Most of our work in India focuses on the brick kilns and construction sites like the one at the Rao kiln in Gurgaon. We have been making regular visits to these sites near our regional bases for several years, providing veterinary care and giving basic education to workers and their children.
In some locations we have stopped the use of harsh nylon ropes for hobbling donkeys (tying legs together to restrict movement and stop them from straying) – for example in Ahmedabad the workers are using soft cloth hobbles instead, after we showed local women how to plait them out of rags. We have also been going into schools near the working sites, teaching the children about donkey welfare, and holding additional education sessions on the sites themselves, for the adult and child workers.
We realise that in order to make more substantial improvements, we need to work with whole communities, so as we start expanding our work into new areas, we are also developing the way we help donkeys and their owners.
For example, we recently began working in Badli, just across the border from the western edge of New Delhi, where there are hundreds of brick kilns. We did some careful groundwork to assess the kilns where we can make the most difference, not only through our own expertise in veterinary and education/community development work but also in conjunction with the animal health services already in place, and a range of other people and organisations directly or indirectly involved in donkey care.
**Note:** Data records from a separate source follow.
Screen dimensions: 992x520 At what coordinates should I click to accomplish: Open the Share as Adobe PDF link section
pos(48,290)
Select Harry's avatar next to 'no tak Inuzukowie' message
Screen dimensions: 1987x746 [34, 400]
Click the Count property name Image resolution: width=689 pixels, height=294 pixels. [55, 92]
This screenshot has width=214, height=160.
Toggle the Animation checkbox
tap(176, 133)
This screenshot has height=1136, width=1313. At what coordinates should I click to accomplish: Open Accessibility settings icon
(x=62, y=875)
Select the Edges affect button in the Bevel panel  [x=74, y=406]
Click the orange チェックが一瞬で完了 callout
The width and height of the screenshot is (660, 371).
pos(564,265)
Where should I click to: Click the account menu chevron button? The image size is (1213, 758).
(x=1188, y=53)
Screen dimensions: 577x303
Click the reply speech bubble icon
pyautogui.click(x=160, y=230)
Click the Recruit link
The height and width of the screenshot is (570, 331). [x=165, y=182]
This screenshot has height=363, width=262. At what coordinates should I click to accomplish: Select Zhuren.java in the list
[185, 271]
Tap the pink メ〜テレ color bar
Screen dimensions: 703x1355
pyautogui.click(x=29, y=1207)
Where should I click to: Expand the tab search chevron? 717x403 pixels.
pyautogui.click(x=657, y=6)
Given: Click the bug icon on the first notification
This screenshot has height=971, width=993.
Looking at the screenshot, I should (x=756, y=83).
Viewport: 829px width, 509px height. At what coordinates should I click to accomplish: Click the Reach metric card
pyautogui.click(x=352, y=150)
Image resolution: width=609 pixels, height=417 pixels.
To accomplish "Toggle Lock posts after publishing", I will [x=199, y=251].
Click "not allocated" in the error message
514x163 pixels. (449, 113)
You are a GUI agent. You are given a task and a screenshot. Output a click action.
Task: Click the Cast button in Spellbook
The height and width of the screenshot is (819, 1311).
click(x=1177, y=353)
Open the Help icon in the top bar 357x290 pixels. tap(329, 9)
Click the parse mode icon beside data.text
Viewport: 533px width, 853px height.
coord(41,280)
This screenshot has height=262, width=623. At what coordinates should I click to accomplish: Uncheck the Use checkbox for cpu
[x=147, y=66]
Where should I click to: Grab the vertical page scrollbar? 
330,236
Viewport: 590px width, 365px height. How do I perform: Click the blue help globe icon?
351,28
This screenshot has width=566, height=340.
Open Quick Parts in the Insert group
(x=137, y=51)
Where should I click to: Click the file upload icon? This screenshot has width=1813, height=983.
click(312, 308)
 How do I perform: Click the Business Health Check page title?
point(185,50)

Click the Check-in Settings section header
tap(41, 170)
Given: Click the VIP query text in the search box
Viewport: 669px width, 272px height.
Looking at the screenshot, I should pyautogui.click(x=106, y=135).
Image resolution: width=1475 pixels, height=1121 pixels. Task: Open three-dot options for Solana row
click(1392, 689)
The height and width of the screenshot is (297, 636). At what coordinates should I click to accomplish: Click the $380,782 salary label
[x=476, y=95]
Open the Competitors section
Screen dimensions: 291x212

These include the brick kiln owners, private and government vets, Government veterinary hospitals, farriers, cart makers, seed suppliers, people involved in local community centres, and local religious leaders.
We also plan to work with a woman who runs classes at one of the Badli kilns for children who have to miss school in order to work or support their parents. We hope that she will be able to include children from other kilns in her classes – the owner of the kiln where she teaches has already agreed to this.